Doja Cat review – ignore the headlines, this is a pop provocateur at the top of her game

  
  


When Doja Cat’s Ma Vie world tour kicked off in Auckland last week, some fans immediately complained – not about her voice (pristine) or her band (ferociously funky), but about the lack of costume changes. This is the way of modern pop stardom: spectacle, not music, is what gets phones in the air, with footage that then gets picked apart on TikTok and Instagram.

Doja Cat has been singing about this inanity for years – “You follow me, but you don’t really care about the music,” she spat out on her 2023 track Attention – and in Auckland, she was having none of it. “I’m not your fucking costume monkey, I move at my own pace and break my fucking back out there every night so you can keep your bullshit opinion to yourself,” she wrote on X after the show. “You are not the artist, you are the watcher.”

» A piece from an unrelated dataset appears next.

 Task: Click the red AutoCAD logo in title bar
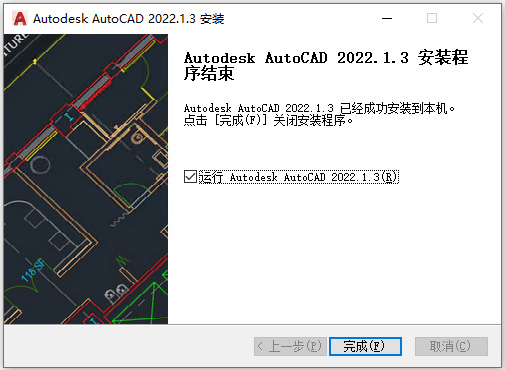click(20, 18)
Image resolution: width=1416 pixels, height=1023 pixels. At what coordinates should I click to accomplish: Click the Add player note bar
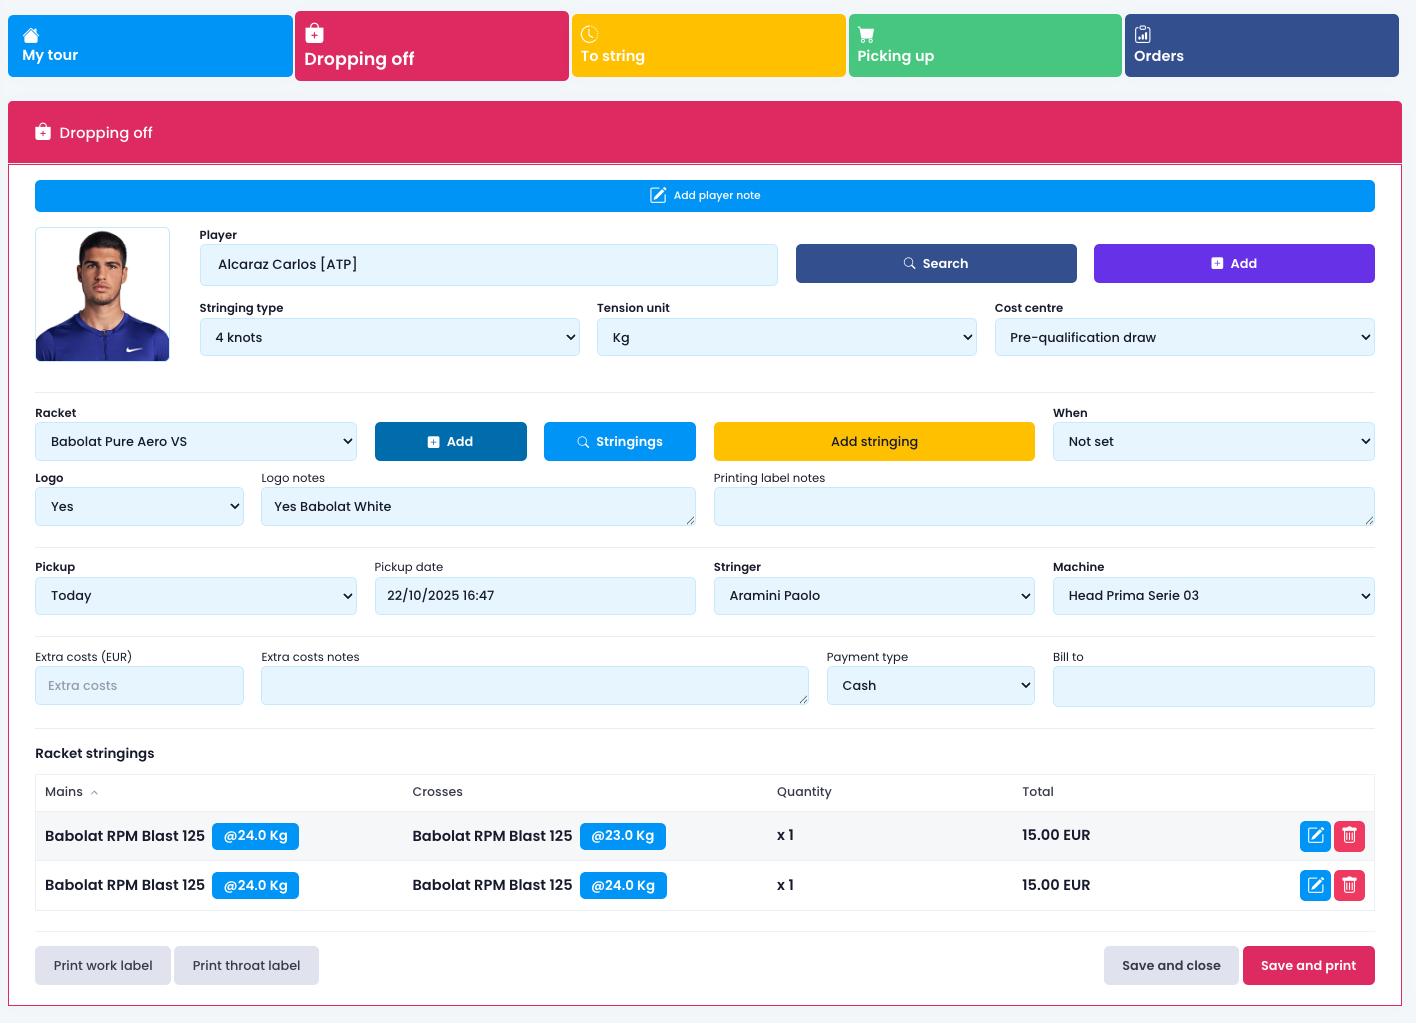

Doja Cat’s unapologetic prickliness makes for good headlines – the BBC covered the pouting in Auckland, while seemingly every Australian tabloid has blasted her 15-minute appearance at a Melbourne club earlier this week, which abruptly ended after three songs (to be fair, she was supposed to be on vocal rest for a sore throat). All of this could paint a picture of a pop star who hates her fans, which simply isn’t true; Doja Cat just loves fighting on the internet more. As she once put it to Variety, “It’s fun for me. I’m a very messy bitch.”

And she really does break her back out there. On Tuesday night at Melbourne’s Rod Laver arena, she stalks, twerks and writhes around the stage for close to two hours. She is a rare performer who can sing as well as she can rap live, and is able to switch from dreamy love song to demonic screech on a dime.

There might be no costume changes but there are fireworks, hellish flames and one very bold outfit: a messy pink wig, a very high cut leopard print bodysuit, and half a face of dramatic makeup, like a clown who has had to rush off to a Duran Duran concert. Her latest album Vie is hugely 80s inflected and from the concert opener Cards, you can not only hear but also see the era’s inspirations – the playful theatricality of Madonna and Prince, the provocative sexiness of Janet Jackson and, when she pulls her most demonic faces, licks the mic stand and bites off one of her fake nails to throw into the crowd, even a shadow of Ozzy Osbourne. (She’d front a great metal band.)

Much like her hero Nicki Minaj, Doja Cat is a witty and dedicated performer: after a triumphant and jazzy rendition of Paint the Town Red, she turns away and picks her bodysuit out of her bum with a cheeky flick of her leg. Occasionally some syllables get lost in the wall of sound, but whether that is her throat, the mic, the arena’s speakers or the crowd drowning her out, who knows – and it doesn’t have too much impact when everyone is singing along.

Vie sounds even better live, with a fantastically tight band that is heavy on brass, throbbing bass and even keytar; Gorgeous, which could have been a Madonna song 40 years ago or a George Michael song in another life, is a standout with its sax solo. The band really helps the newer songs stand out – One More Time, Take Me Dancing, Aaahh Men! and the closer Jealous Type, the song of summer 2025 – though all the older hits (Wet Vagina, Ain’t Shit, Boss Bitch) benefit from funkier arrangements too.

For almost two hours, every song is screamed back at Doja Cat word for word, and she wraps up with a sweet thank you, laughing in clear delight. Anyone who would complain after a show like this needs to get more than their eyes and ears checked.

  • Doja Cat’s Ma Vie world tour continues in Brisbane on 29 November and Sydney 1-2 December, before heading around the world.